>>>
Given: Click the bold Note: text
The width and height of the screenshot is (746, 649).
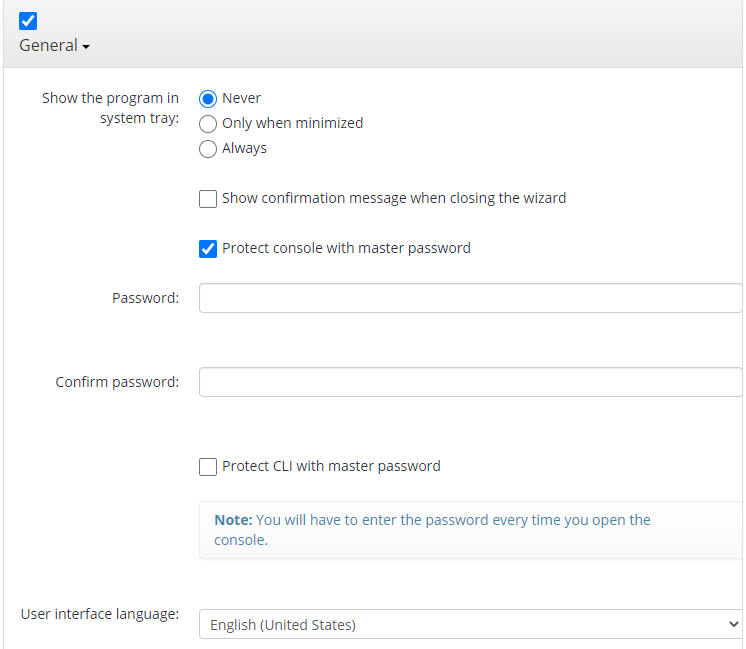Looking at the screenshot, I should 233,520.
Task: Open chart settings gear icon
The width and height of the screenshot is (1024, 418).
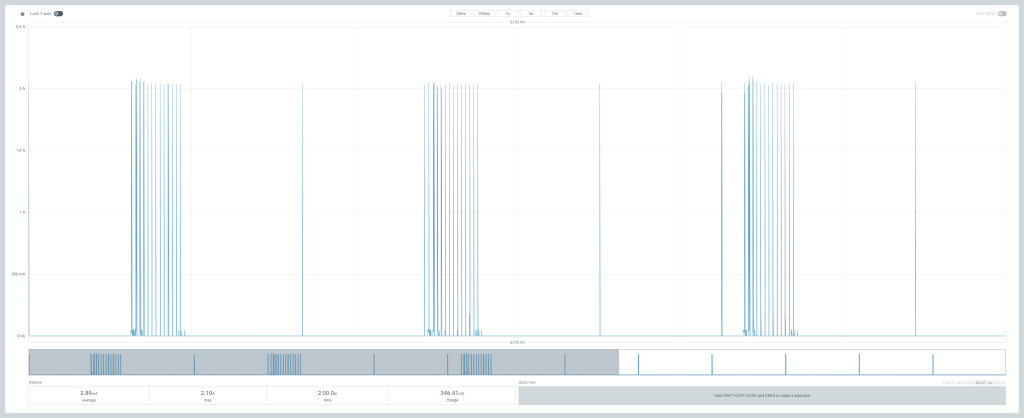Action: click(22, 14)
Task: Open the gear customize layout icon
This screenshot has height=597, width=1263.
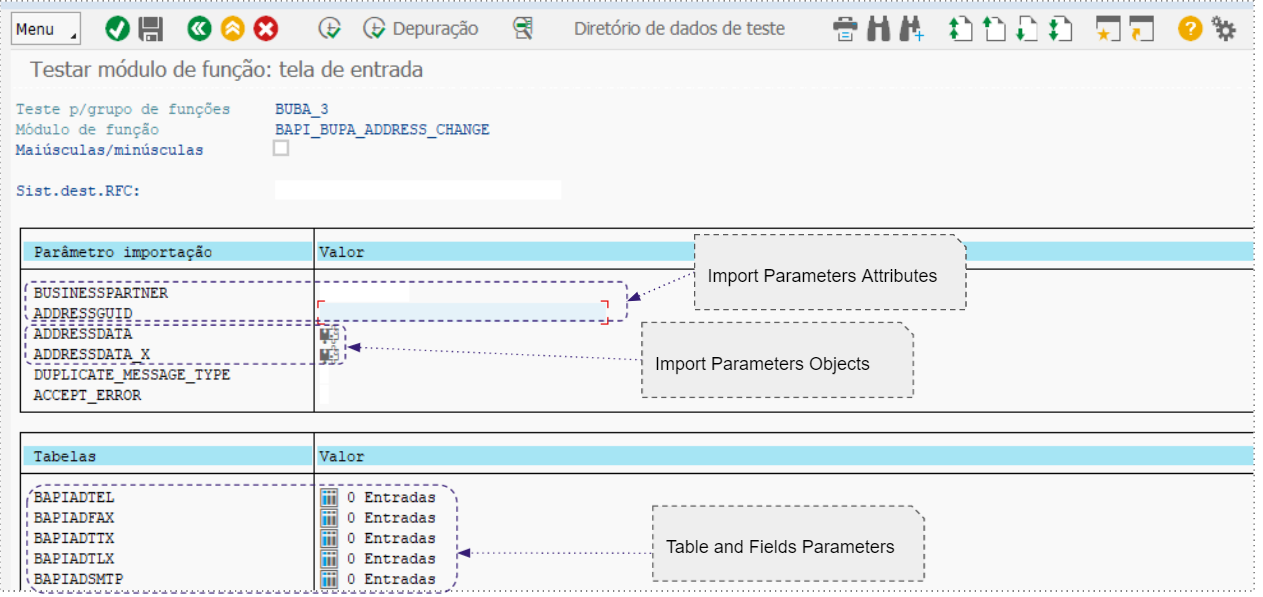Action: [x=1223, y=29]
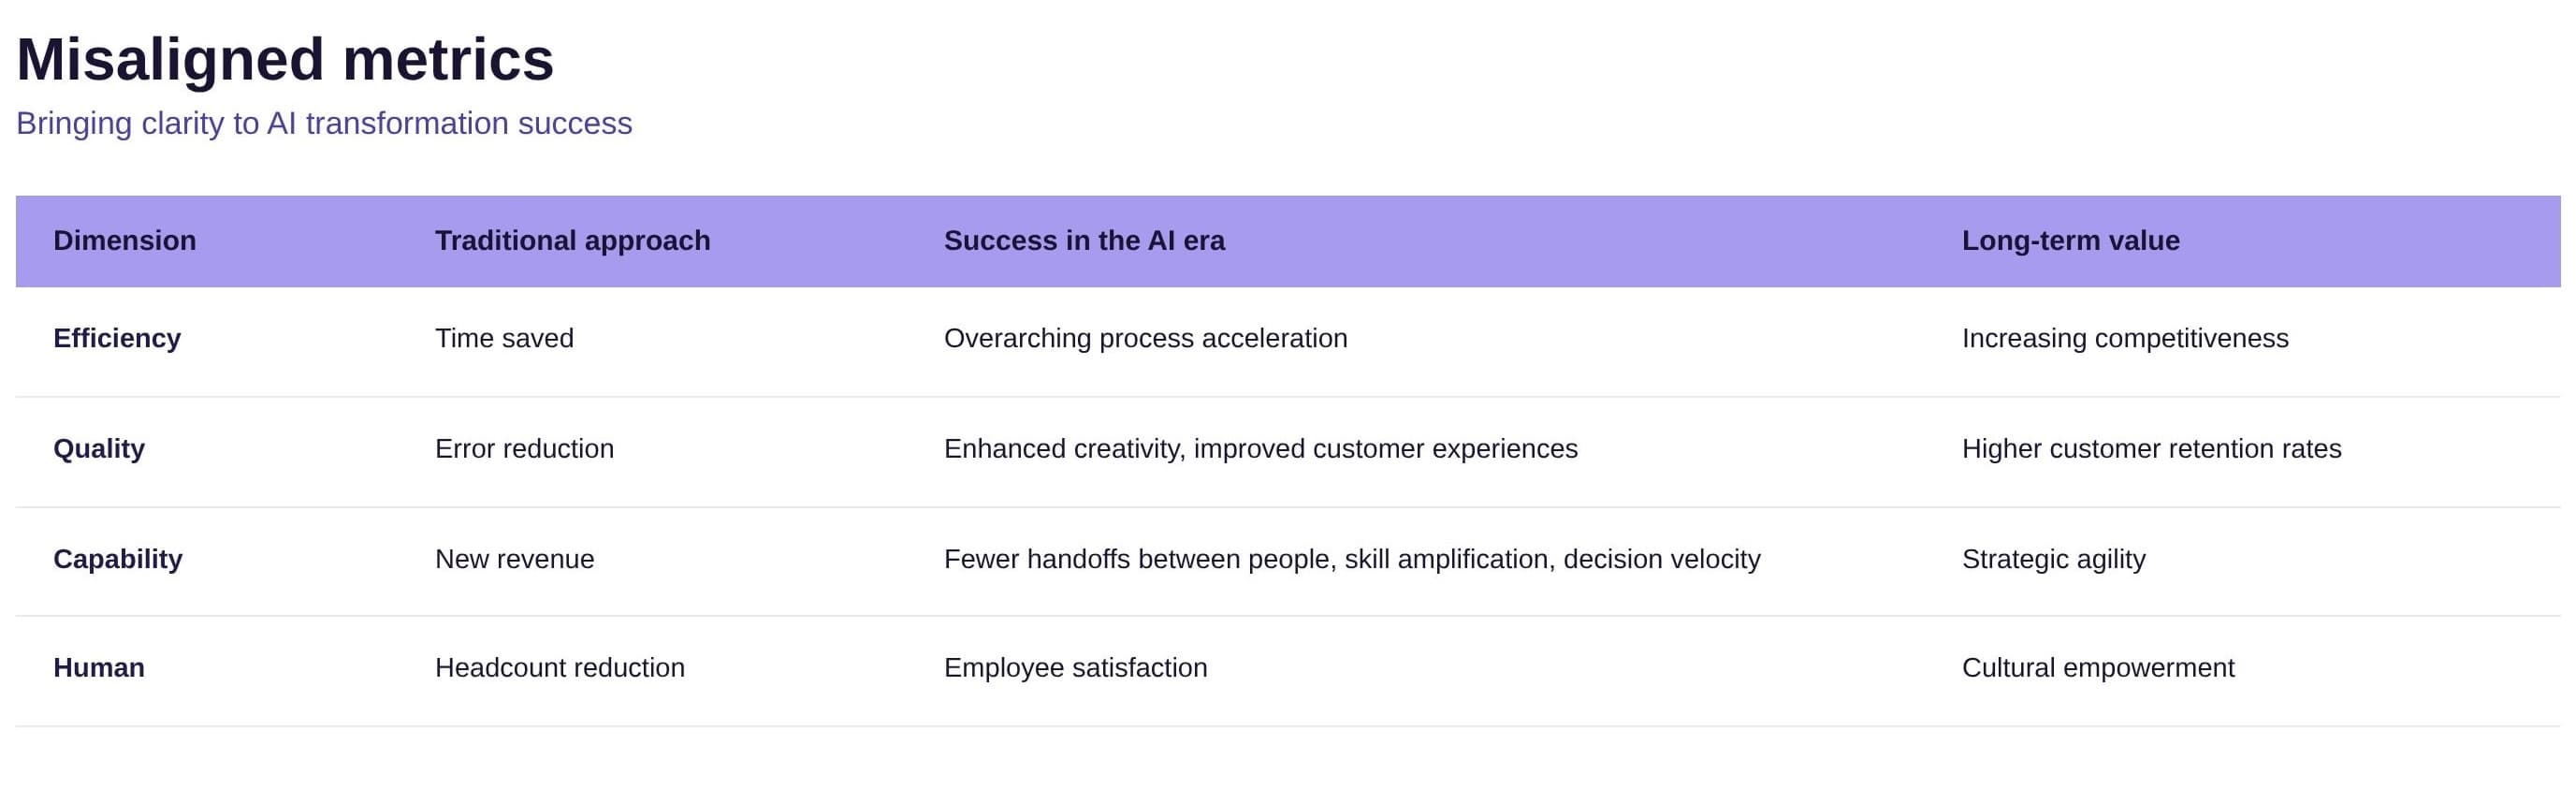
Task: Click the Strategic agility cell
Action: pos(2054,558)
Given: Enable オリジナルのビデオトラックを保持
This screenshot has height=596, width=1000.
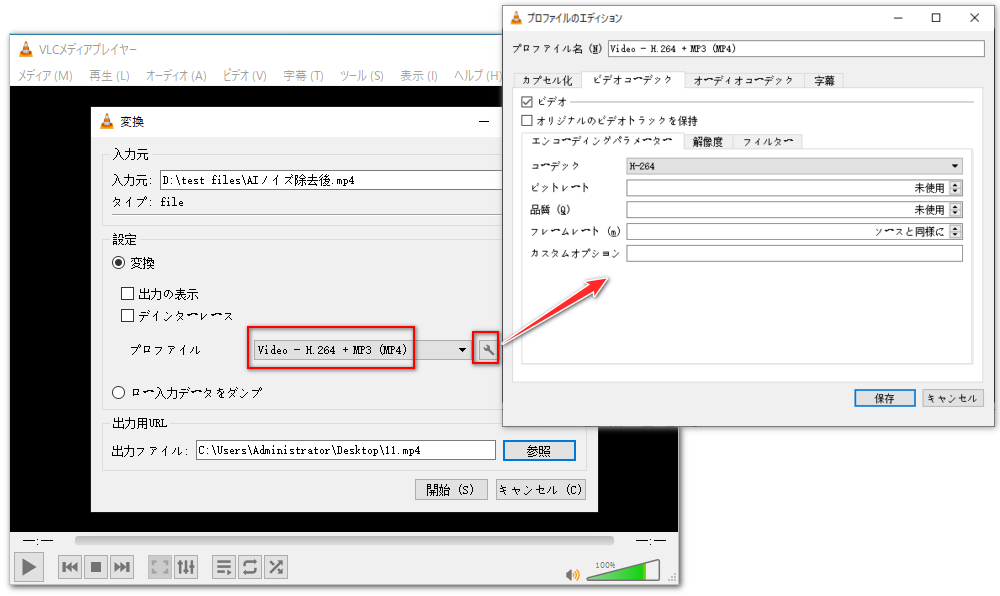Looking at the screenshot, I should (525, 121).
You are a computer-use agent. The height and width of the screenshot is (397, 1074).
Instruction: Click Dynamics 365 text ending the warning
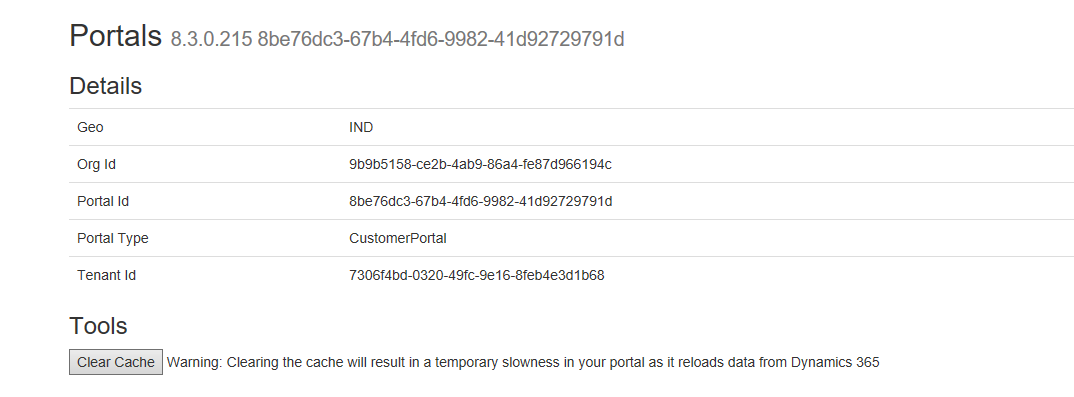tap(835, 363)
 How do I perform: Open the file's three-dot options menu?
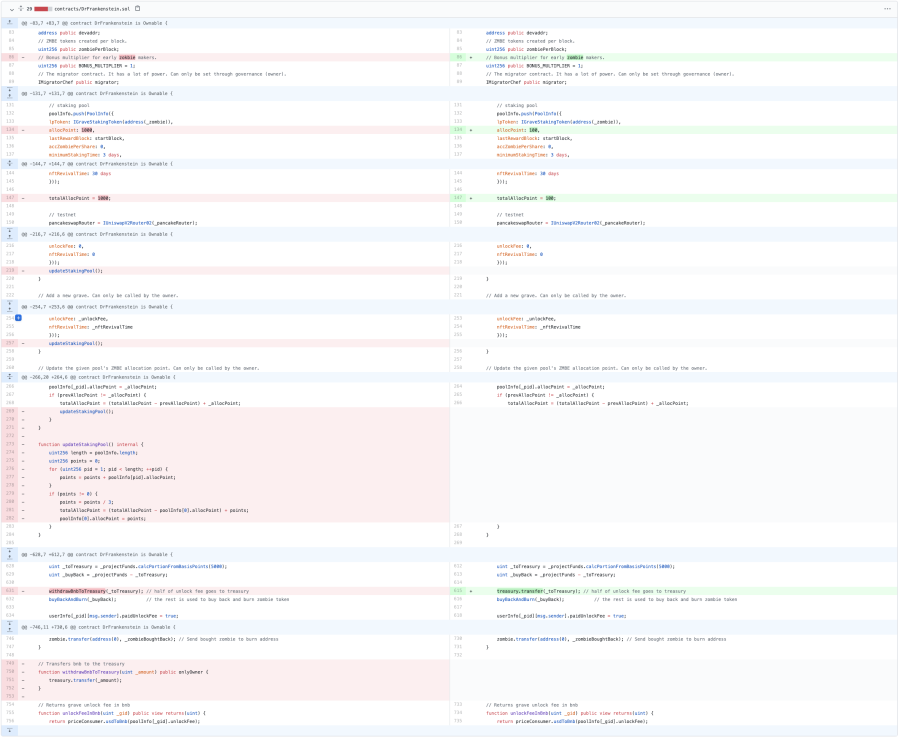pos(887,9)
<<<
• [WHAT YOU WILL DO]: An exact copy is needed of the lines running from the one with "This screenshot has height=597, width=1263." through the end of the data above, and of those lines only, without pictures.

• [REPLY TO THE EXERCISE]:
This screenshot has height=597, width=1263.
Action: [x=1223, y=29]
Task: Click the Strategic agility cell
Action: pos(2054,558)
Given: Enable オリジナルのビデオトラックを保持
This screenshot has height=596, width=1000.
Looking at the screenshot, I should (525, 121).
You are a computer-use agent. The height and width of the screenshot is (397, 1074).
Instruction: Click Dynamics 365 text ending the warning
tap(835, 363)
 How do I perform: Open the file's three-dot options menu?
pos(887,9)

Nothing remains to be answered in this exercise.